__The problem__
What you return should be the complete data below, word for word, with no pictures in it.

---- Material supplied

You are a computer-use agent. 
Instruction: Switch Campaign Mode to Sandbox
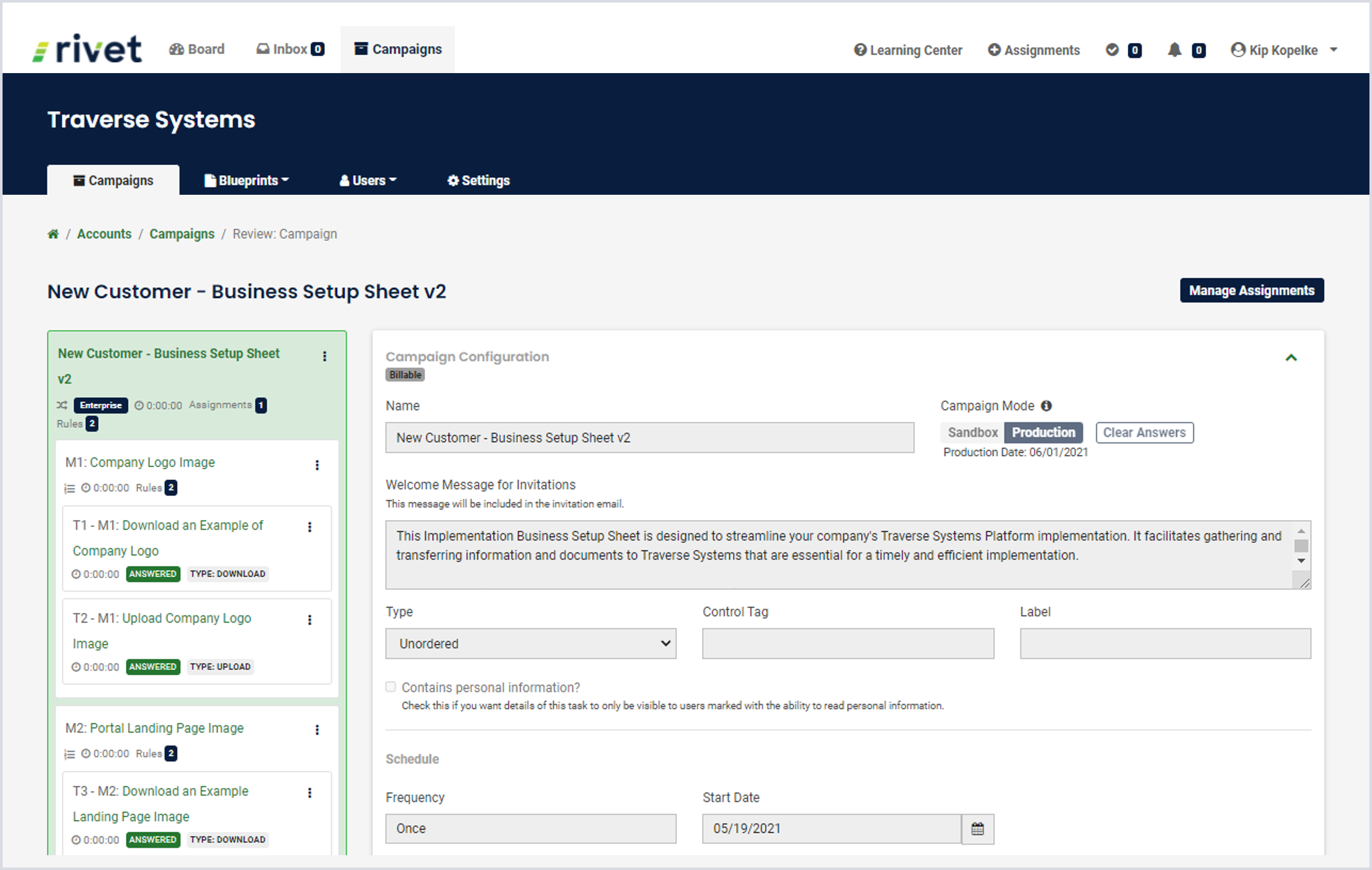(x=971, y=432)
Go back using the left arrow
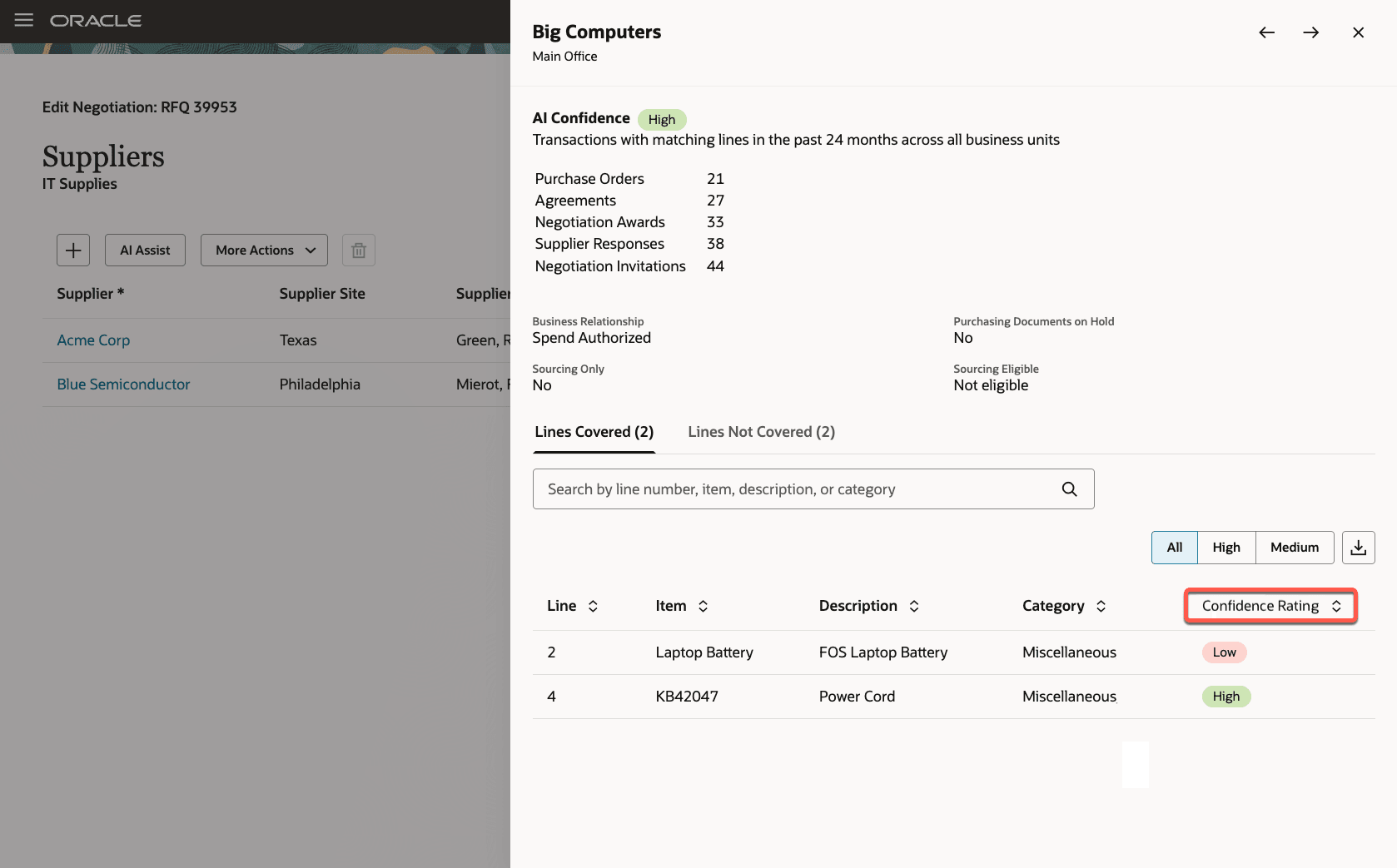Viewport: 1397px width, 868px height. click(1266, 32)
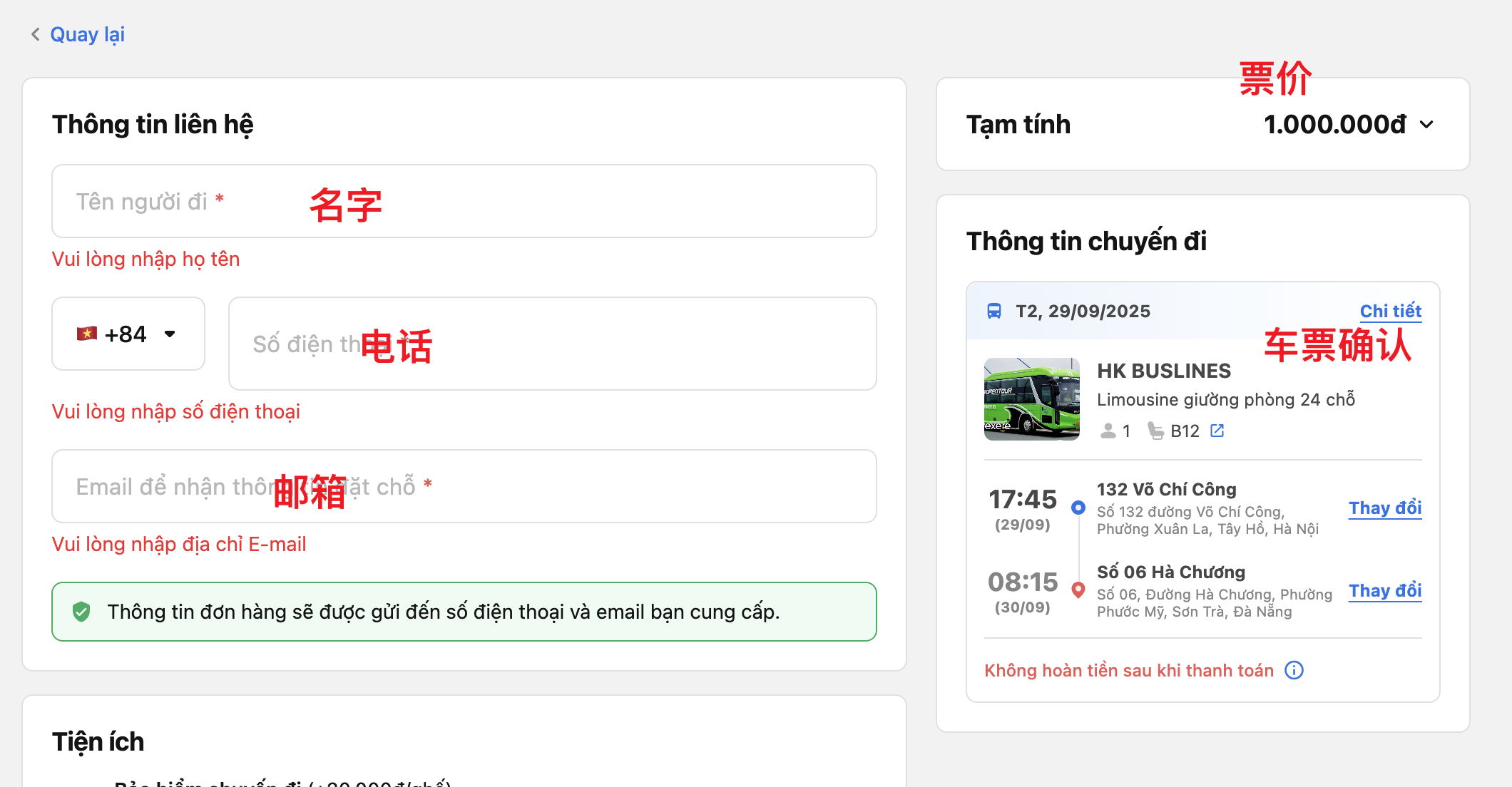Viewport: 1512px width, 787px height.
Task: Open seat B12 external link icon
Action: tap(1217, 431)

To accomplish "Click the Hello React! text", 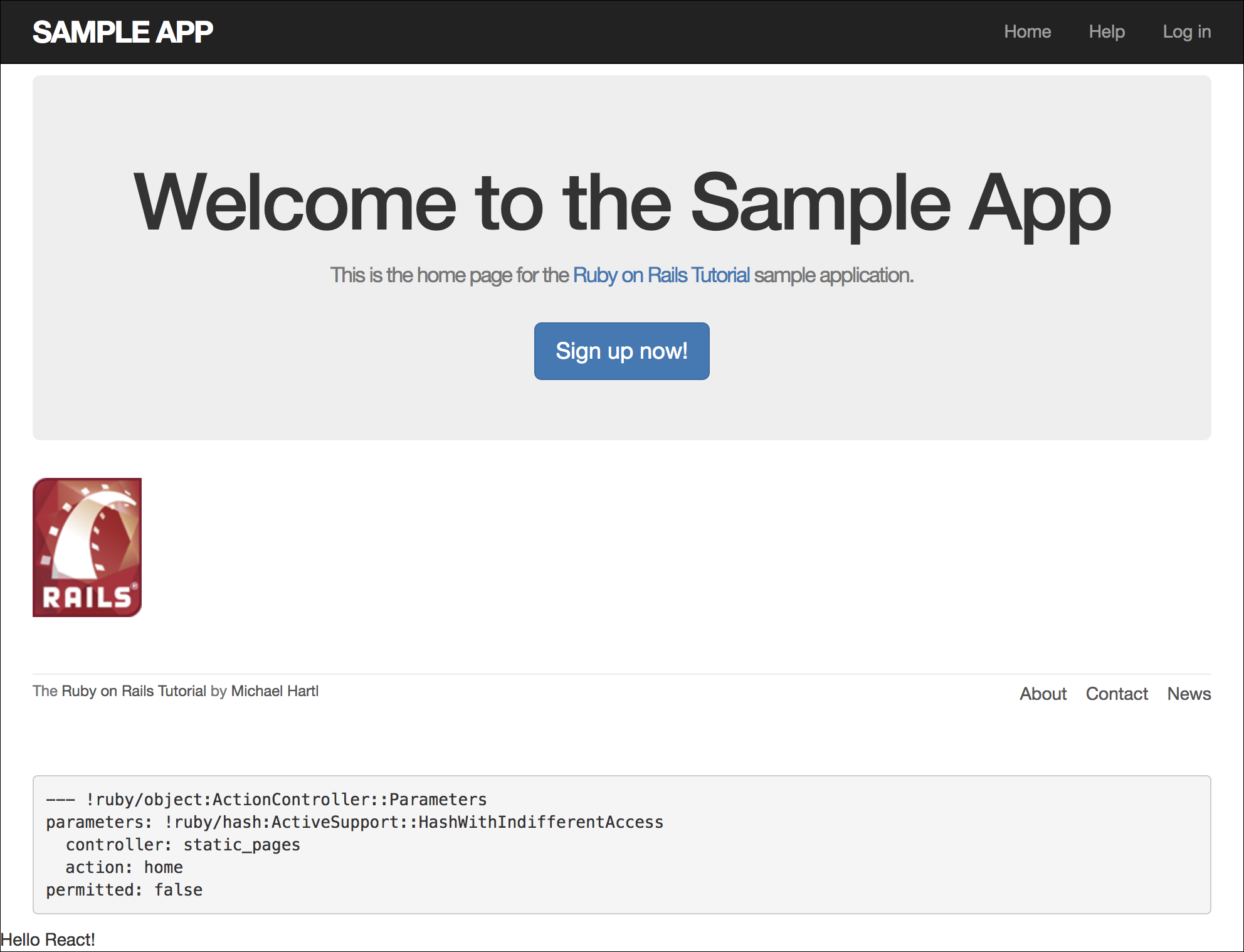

--------

__Solution for this problem__
You are a computer-use agent. 
Instruction: Switch Campaign Mode to Sandbox
(x=971, y=432)
Go back using the left arrow
Viewport: 1397px width, 868px height. click(1266, 32)
Viewport: 1512px width, 787px height.
Task: Open seat B12 external link icon
Action: tap(1217, 431)

To accomplish "Click the Hello React! text", 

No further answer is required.